Stated problem – Repeat the records running from the line containing "Clopote electronice (408, 1331)" through the line containing "Referente (465, 616)", both included, and nothing else.

Supplied entries –
BEGIN
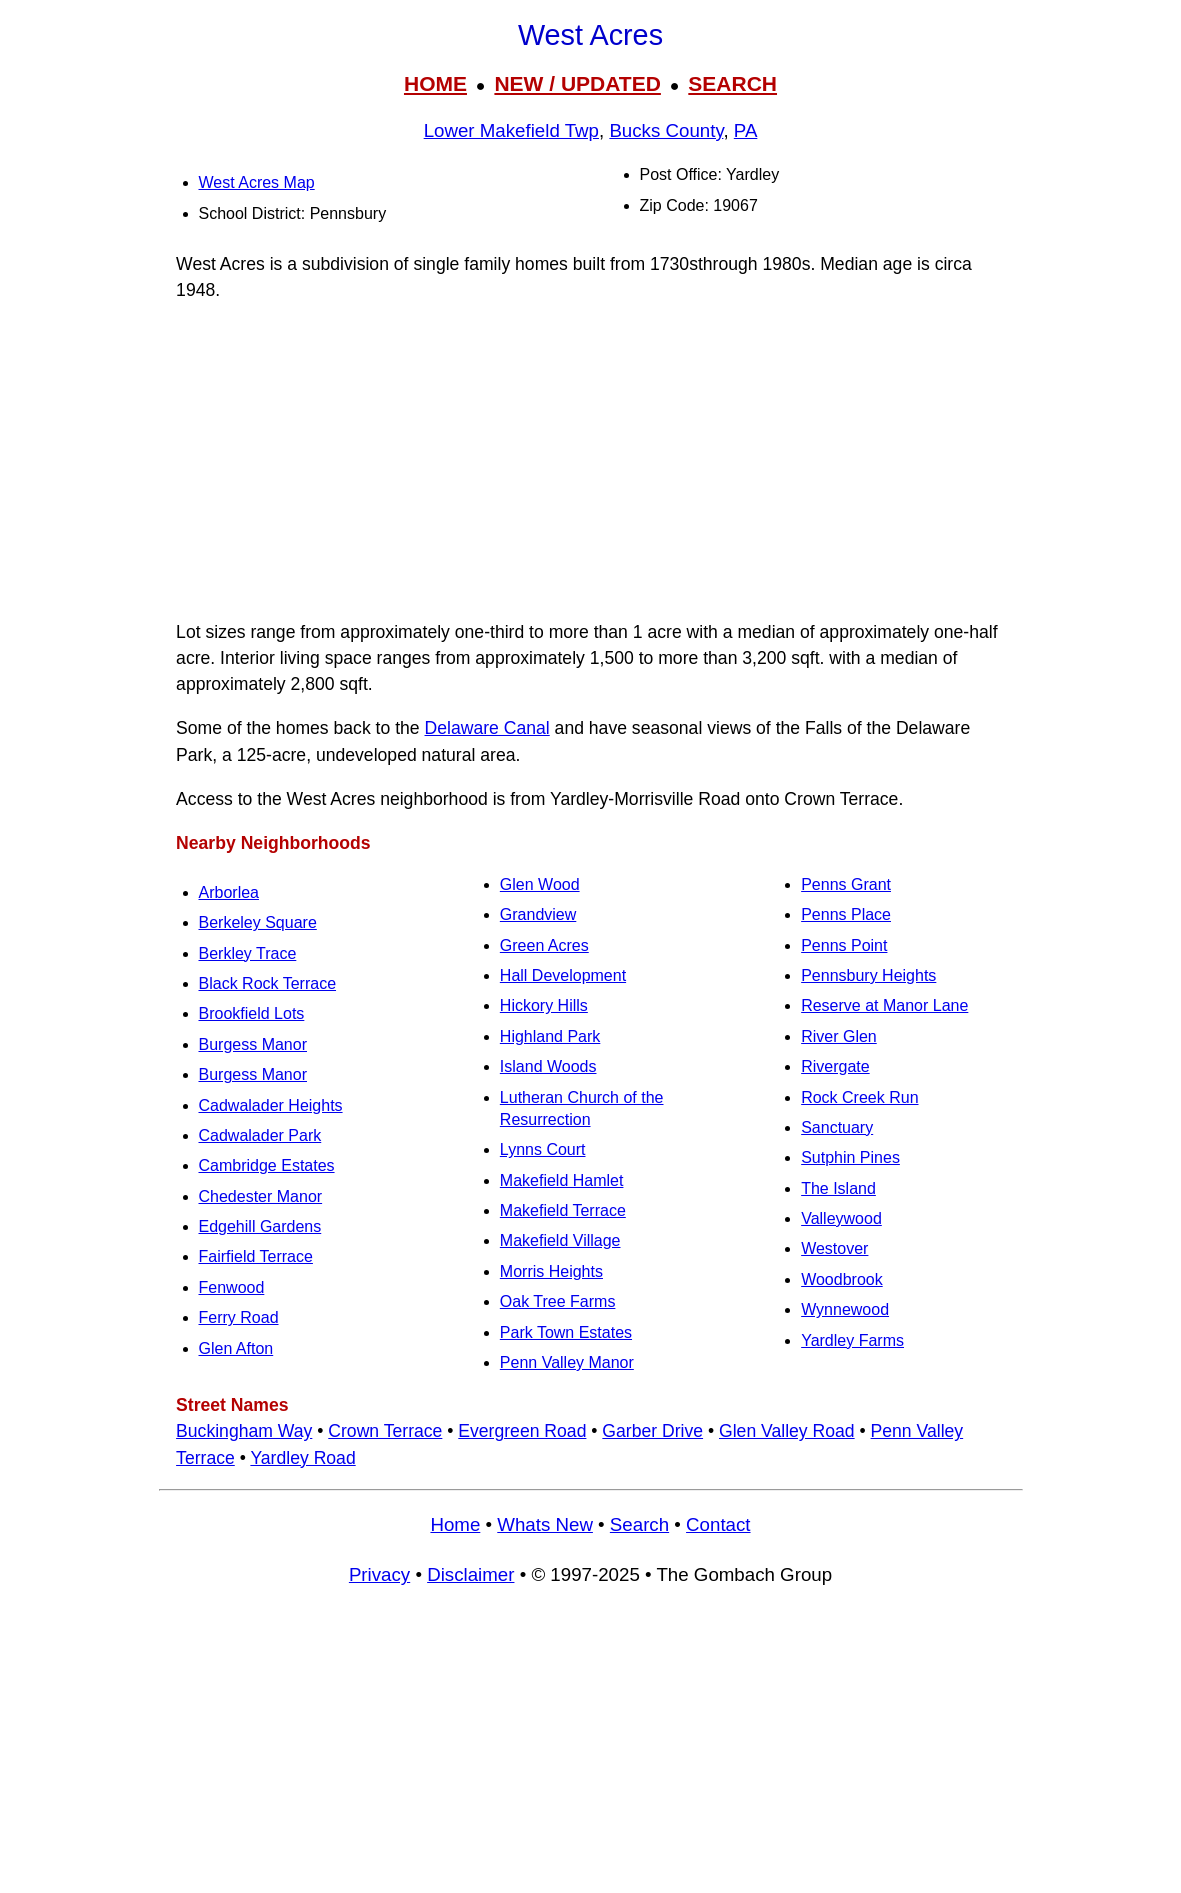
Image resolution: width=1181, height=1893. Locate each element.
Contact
END
BEGIN
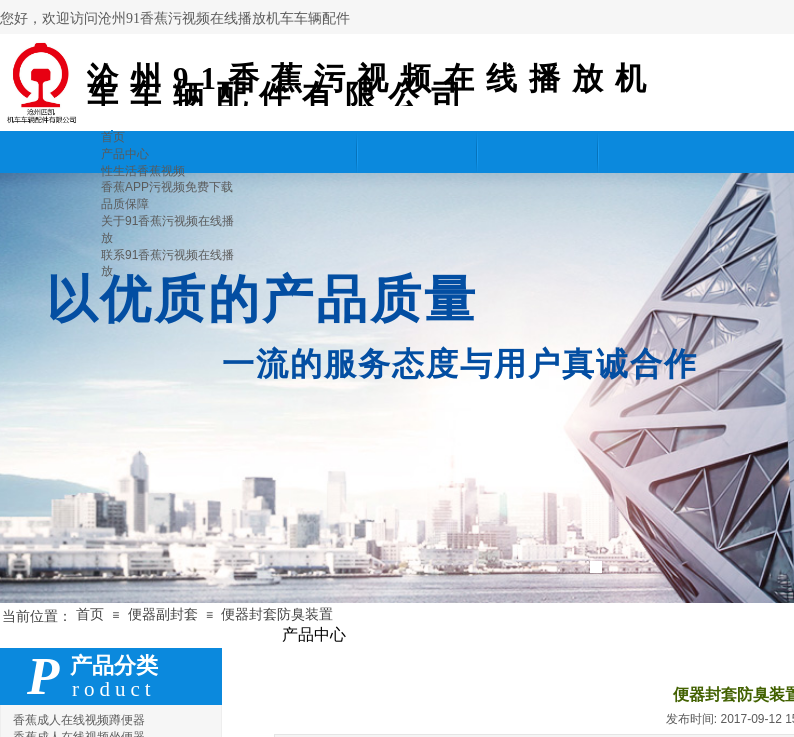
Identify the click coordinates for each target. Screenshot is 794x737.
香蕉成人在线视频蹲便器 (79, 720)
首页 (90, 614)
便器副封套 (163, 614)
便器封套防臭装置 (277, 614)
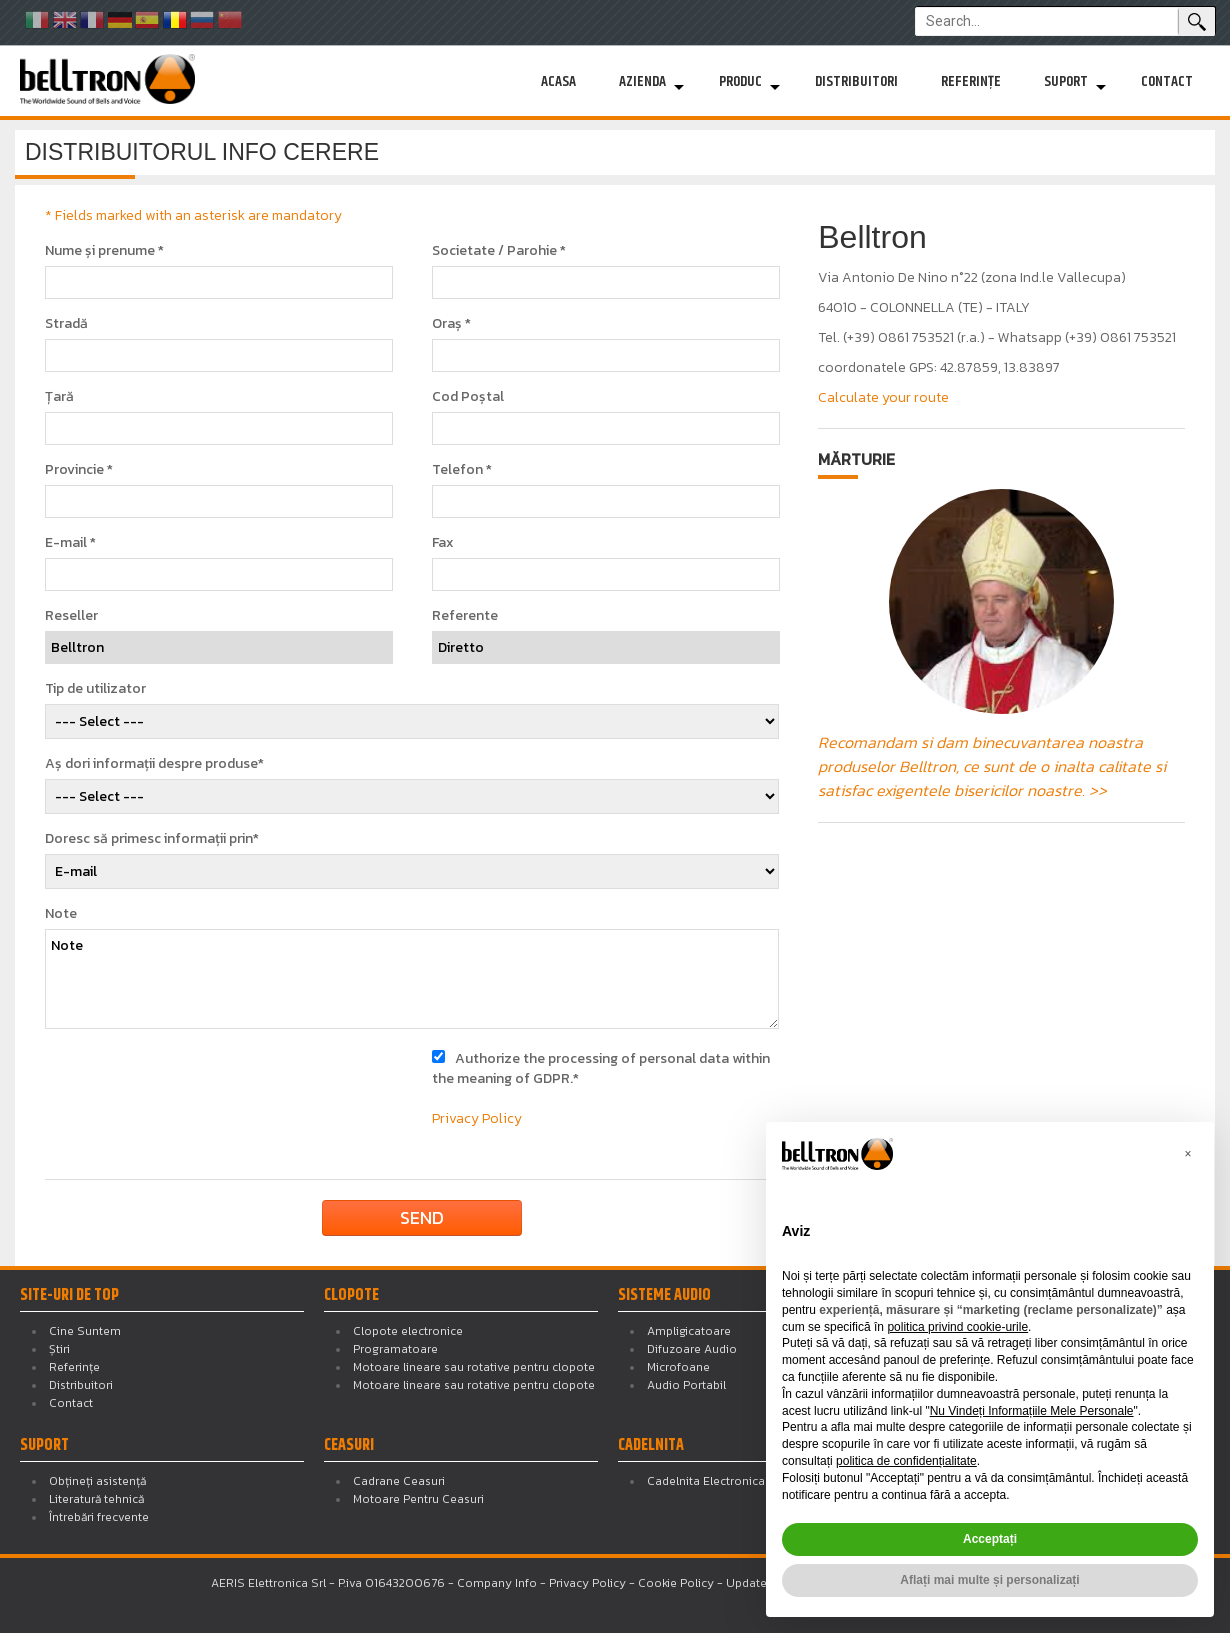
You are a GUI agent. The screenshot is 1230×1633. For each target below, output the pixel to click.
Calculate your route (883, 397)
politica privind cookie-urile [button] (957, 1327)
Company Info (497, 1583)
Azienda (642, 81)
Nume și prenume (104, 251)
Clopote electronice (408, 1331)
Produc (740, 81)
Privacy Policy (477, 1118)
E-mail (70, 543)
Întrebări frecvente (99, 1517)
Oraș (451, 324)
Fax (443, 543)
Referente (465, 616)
END
Answer –
Clopote electronice (408, 1331)
Produc (740, 81)
Privacy Policy (477, 1118)
E-mail (70, 543)
Întrebări frecvente (99, 1517)
Oraș (451, 324)
Fax (443, 543)
Referente (465, 616)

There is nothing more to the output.